Second, the issuing magistrate clearly had a substantial basis for determining probable cause under the totality of the circumstances of this case. A substantial basis for probable cause exists where the totality of the circumstances set forth in the affidavit provides sufficient information for a magistrate to determine that "there is a fair probability that contraband or evidence of a crime will be found in a particular place." Illinois v. Gates, 462 U.S. 213, 238-39, 103 S.Ct. 2317, 2332-33, 76 L.Ed.2d 527 (1983). Great deference is accorded to the magistrate's determination of probable cause. Leon, 468 U.S. at 914, 104 S.Ct. at 3416; Gates, 462 U.S. at 236, 103 S.Ct. at 2331. In the instant case, two magistrates--the issuing magistrate and the magistrate who conducted the hearing on Sanchez' motion to suppress--and one district judge reviewed the warrant affidavit. All three found it provided probable cause to believe that documents and United States currency related to the importation and distribution of controlled substances in violation of the law would be found in the Sanchez residence. We agree with the other judges who have reviewed this affidavit and find it provided a substantial basis for determining probable cause. 6 We therefore find that the district court properly denied the motions to suppress.

2. Gonzalez' Briefcase

Even though we find that the search of the Sanchez house was valid, we consider separately the search of the locked briefcase belonging to Gonzalez that was found in the house. See United States v. Freire, 710 F.2d 1515 (11th Cir.1983) (search of briefcase found in co-defendant's car considered separately from search of car), cert. denied, 465 U.S. 1023, 104 S.Ct. 1277, 79 L.Ed.2d 681 (1984). Gonzalez argues 7 that even if the search of Sanchez' house was valid pursuant to the search warrant, that warrant could not justify the search of the locked briefcase which the agents knew belonged to Gonzalez. We disagree.

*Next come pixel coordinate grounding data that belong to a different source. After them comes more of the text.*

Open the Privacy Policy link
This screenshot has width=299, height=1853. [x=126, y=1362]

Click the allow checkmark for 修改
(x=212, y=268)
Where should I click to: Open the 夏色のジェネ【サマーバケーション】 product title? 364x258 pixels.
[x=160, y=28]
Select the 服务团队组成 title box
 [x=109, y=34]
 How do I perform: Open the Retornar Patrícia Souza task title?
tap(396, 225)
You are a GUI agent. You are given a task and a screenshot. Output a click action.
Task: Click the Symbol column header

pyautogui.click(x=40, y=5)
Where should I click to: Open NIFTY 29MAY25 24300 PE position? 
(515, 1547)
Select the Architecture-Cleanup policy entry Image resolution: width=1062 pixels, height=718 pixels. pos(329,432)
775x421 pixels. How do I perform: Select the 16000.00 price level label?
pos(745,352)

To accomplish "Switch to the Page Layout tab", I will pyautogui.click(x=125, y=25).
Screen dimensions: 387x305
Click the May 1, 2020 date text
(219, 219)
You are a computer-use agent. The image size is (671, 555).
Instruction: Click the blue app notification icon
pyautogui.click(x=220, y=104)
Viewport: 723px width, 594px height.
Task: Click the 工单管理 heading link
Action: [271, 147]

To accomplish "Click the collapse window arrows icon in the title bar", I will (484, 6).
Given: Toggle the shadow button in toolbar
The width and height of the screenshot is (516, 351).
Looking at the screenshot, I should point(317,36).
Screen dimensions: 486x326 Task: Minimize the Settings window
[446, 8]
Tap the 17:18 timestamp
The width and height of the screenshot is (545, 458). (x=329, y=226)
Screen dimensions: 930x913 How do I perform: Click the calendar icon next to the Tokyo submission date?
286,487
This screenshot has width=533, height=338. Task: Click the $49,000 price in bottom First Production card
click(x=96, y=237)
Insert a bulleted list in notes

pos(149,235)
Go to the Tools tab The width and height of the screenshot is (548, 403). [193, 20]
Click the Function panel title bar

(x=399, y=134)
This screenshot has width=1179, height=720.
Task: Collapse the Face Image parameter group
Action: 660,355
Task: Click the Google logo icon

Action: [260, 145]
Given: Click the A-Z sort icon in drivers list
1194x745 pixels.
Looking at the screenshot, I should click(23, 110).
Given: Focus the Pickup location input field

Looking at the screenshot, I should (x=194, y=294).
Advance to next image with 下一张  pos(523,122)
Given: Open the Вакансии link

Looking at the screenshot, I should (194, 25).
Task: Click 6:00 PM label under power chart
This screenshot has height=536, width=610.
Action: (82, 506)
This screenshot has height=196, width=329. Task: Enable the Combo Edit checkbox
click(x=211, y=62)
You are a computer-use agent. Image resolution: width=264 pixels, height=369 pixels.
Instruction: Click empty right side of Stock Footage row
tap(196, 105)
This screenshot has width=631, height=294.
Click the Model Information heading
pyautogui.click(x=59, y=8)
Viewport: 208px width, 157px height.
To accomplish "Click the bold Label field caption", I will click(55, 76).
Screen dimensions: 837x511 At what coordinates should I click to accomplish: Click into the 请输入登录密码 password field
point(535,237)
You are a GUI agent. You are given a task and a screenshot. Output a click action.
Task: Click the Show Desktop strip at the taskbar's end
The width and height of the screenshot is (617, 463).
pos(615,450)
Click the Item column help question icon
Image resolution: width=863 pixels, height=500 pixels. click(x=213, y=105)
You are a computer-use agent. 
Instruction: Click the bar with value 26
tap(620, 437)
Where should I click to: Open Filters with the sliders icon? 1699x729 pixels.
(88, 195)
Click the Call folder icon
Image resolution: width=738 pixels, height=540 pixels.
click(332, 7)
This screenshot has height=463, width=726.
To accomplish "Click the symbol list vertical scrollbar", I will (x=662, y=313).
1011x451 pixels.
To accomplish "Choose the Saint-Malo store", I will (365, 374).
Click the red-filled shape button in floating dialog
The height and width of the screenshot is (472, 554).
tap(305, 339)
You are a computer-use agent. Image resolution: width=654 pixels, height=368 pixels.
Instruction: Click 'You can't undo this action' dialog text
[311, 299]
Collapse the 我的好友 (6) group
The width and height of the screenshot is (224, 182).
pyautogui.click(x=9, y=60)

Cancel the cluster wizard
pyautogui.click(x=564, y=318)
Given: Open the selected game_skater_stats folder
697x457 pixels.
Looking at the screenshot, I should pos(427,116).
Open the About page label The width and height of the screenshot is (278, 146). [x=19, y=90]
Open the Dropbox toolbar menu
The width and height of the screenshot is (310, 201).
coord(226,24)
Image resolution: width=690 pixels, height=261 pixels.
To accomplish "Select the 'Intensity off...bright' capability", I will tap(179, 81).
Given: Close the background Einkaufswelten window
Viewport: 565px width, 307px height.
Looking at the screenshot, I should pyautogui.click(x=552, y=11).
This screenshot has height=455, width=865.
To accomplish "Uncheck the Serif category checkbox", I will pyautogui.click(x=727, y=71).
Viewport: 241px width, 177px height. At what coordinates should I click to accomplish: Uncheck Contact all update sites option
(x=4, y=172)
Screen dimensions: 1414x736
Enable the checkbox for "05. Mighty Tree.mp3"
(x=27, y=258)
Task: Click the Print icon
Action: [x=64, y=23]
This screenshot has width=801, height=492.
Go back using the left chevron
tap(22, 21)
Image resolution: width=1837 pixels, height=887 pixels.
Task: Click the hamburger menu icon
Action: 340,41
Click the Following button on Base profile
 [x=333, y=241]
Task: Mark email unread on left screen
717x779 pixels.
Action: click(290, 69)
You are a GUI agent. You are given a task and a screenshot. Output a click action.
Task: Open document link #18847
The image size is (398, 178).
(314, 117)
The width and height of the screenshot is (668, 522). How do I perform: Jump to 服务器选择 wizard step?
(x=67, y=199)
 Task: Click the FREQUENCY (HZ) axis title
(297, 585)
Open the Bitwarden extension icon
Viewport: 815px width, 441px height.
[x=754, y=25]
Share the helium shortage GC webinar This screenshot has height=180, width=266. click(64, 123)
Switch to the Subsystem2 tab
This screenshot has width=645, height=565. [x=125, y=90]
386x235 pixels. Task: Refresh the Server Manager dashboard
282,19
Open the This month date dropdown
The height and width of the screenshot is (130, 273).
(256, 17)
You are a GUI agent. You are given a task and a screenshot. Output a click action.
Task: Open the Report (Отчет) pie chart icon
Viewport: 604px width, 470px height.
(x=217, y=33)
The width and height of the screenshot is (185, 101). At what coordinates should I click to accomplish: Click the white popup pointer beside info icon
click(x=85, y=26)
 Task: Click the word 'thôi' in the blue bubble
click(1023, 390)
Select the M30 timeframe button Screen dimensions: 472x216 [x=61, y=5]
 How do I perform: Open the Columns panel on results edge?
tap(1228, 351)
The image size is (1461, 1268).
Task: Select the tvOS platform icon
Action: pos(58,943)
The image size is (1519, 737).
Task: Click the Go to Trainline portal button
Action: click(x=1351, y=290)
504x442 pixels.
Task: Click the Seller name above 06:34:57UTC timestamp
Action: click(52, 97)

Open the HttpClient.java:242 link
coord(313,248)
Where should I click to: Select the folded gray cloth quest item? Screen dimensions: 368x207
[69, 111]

The items sought in the search of Sanchez' house were documents and United States currency related to the illegal importation and distribution of controlled substances. A briefcase could easily contain such items. Assuming without deciding that Gonzalez had a legitimate expectation of privacy in his locked briefcase, 8 we hold that the valid search warrant for Sanchez' house provided sufficient authorization for the search of the briefcase found in the house. See United States v. Morris, 647 F.2d 568, 572-73 (5th Cir. Unit B 1981) (search of locked jewelry box justified by valid search warrant for premises, though it would be different if "the objects sought in the warrant were of a size that would not fit in the box."). 9 We therefore affirm the denial of the motions to suppress.

B. Extrinsic Evidence

During the trial, the government introduced evidence of marijuana smuggling ventures involving two vessels, the "Don Christobal" and the "Sea Viking." Evidence of these ventures implicated appellant Sanchez, but these ventures were not listed in the indictment. The government also introduced evidence that Sanchez and his wife had submitted several false financial applications. This evidence was introduced as extrinsic act evidence pursuant to Federal Rule of Evidence 404(b). 10 Appellants Sanchez, Garcia, and Morales 11 challenge the admission of this extrinsic act evidence. 12 In addition, appellants Sanchez, Garcia, Morales, and Rodriguez challenge admission of evidence of the "Sea Viking" venture, claiming it was part of a separate conspiracy and not part of the conspiracies charged in the indictment.

The admission of extrinsic act evidence pursuant to Rule 404(b) is reviewed for a clear abuse of discretion. 13 United States v....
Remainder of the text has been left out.